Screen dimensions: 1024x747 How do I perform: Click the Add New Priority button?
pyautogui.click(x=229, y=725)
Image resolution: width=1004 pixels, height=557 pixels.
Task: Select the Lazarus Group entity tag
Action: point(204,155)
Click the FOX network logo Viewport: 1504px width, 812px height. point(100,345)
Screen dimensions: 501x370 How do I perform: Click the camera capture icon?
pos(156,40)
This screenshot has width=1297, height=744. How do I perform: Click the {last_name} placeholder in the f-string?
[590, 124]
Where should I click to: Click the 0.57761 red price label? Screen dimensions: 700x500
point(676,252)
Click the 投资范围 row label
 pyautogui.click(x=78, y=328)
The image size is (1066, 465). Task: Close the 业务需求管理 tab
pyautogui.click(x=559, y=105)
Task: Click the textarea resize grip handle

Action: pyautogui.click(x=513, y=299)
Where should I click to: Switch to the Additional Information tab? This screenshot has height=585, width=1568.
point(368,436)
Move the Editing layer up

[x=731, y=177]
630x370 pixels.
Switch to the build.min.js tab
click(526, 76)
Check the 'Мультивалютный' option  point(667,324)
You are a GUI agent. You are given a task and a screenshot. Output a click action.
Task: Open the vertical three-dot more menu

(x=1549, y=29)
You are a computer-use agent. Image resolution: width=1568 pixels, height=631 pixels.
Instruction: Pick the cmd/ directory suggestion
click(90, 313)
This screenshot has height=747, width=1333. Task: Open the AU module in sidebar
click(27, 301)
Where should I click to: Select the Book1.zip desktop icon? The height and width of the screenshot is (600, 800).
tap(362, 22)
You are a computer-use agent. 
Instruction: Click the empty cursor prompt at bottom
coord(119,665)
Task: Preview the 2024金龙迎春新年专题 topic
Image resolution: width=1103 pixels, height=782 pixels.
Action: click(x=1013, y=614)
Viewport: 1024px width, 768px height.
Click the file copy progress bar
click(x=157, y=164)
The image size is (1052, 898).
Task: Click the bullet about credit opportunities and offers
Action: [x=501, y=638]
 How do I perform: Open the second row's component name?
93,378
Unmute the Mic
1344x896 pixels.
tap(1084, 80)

···

Your objective
Return the listing word for word.

Solved problem
Screen dimensions: 1024x747 How do I perform: Click the Add New Priority button?
pyautogui.click(x=229, y=725)
Image resolution: width=1004 pixels, height=557 pixels.
Task: Select the Lazarus Group entity tag
Action: point(204,155)
Click the FOX network logo Viewport: 1504px width, 812px height. point(100,345)
Screen dimensions: 501x370 How do I perform: Click the camera capture icon?
pos(156,40)
This screenshot has width=1297, height=744. How do I perform: Click the {last_name} placeholder in the f-string?
[590, 124]
Where should I click to: Click the 0.57761 red price label? Screen dimensions: 700x500
point(676,252)
Click the 投资范围 row label
 pyautogui.click(x=78, y=328)
The image size is (1066, 465). Task: Close the 业务需求管理 tab
pyautogui.click(x=559, y=105)
Task: Click the textarea resize grip handle

Action: pyautogui.click(x=513, y=299)
Where should I click to: Switch to the Additional Information tab? This screenshot has height=585, width=1568.
point(368,436)
Move the Editing layer up

[x=731, y=177]
630x370 pixels.
Switch to the build.min.js tab
click(526, 76)
Check the 'Мультивалютный' option  point(667,324)
You are a GUI agent. You are given a task and a screenshot. Output a click action.
Task: Open the vertical three-dot more menu

(x=1549, y=29)
You are a computer-use agent. Image resolution: width=1568 pixels, height=631 pixels.
Instruction: Pick the cmd/ directory suggestion
click(90, 313)
This screenshot has height=747, width=1333. Task: Open the AU module in sidebar
click(27, 301)
Where should I click to: Select the Book1.zip desktop icon? The height and width of the screenshot is (600, 800).
tap(362, 22)
You are a computer-use agent. 
Instruction: Click the empty cursor prompt at bottom
coord(119,665)
Task: Preview the 2024金龙迎春新年专题 topic
Image resolution: width=1103 pixels, height=782 pixels.
Action: click(x=1013, y=614)
Viewport: 1024px width, 768px height.
Click the file copy progress bar
click(x=157, y=164)
The image size is (1052, 898).
Task: Click the bullet about credit opportunities and offers
Action: [x=501, y=638]
 How do I perform: Open the second row's component name?
93,378
Unmute the Mic
1344x896 pixels.
tap(1084, 80)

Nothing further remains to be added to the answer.